My sons both can sing, but like my brother they don’t often choose to sing. My granddaughter used to make up songs in the car all the time when she was little, but she did not get hooked on singing the way I did. Now she’s having to sing for a show, and it turns out she has a voice.
So you’re sitting there, some of you, thinking, boy, I didn’t get the gene. Well, maybe not, but please - stop annoying people by whining about how you can’t sing. If you don’t feel good enough to be a professional, dry your tears. Most people aren’t good enough to be professional, and a lot of people who are good enough aren’t interested in a singing career. A lot of people who aren’t good enough have gone ahead and done it anyway. Think of that.

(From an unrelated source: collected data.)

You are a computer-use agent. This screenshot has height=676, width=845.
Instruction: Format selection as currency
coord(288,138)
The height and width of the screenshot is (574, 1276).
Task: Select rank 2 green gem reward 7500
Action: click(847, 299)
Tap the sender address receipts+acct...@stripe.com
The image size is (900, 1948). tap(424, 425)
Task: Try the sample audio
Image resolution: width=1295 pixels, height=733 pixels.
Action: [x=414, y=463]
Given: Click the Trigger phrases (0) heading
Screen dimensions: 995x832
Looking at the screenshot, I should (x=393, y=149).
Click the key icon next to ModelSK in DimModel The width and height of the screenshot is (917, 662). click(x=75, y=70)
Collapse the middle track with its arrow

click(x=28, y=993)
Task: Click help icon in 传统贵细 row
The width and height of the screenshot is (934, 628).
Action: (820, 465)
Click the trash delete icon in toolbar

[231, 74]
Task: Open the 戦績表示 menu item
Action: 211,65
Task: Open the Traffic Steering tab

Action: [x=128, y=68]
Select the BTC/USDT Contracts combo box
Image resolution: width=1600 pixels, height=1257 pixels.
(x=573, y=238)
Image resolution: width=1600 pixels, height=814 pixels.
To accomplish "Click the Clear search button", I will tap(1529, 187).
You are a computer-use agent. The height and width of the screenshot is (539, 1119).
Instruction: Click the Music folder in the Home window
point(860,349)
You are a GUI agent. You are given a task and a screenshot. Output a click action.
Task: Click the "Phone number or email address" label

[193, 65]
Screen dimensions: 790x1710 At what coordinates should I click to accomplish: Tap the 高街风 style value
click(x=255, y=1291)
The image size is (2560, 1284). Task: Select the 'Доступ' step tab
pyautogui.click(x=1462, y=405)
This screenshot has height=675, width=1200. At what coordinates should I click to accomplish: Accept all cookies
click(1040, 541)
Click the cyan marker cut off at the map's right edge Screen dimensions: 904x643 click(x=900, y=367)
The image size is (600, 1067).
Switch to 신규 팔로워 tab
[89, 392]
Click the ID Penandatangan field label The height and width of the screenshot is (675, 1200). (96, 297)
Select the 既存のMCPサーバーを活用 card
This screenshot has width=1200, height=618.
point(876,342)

Don’t compare yourself to any of these people, or anyone else. They have nothing to do with you. The only question you need to answer is, do I enjoy singing?
I sang well enough to perform and over the years I must have made, oh, dozens of dollars. So why keep on singing if I can’t earn a living? Because it makes me feel good. I enjoy it. I sit here and plunk out chords on the guitar or piano and feel glad to be alive. That is the only reason to sing, or do any kind of music, or art, for that matter.
So if you enjoy singing, raise your good or lousy voice and let it sail. The only person to whom it matters is you. Enjoy. Have fun. Life is short. Sing!
Buck buck bacaw.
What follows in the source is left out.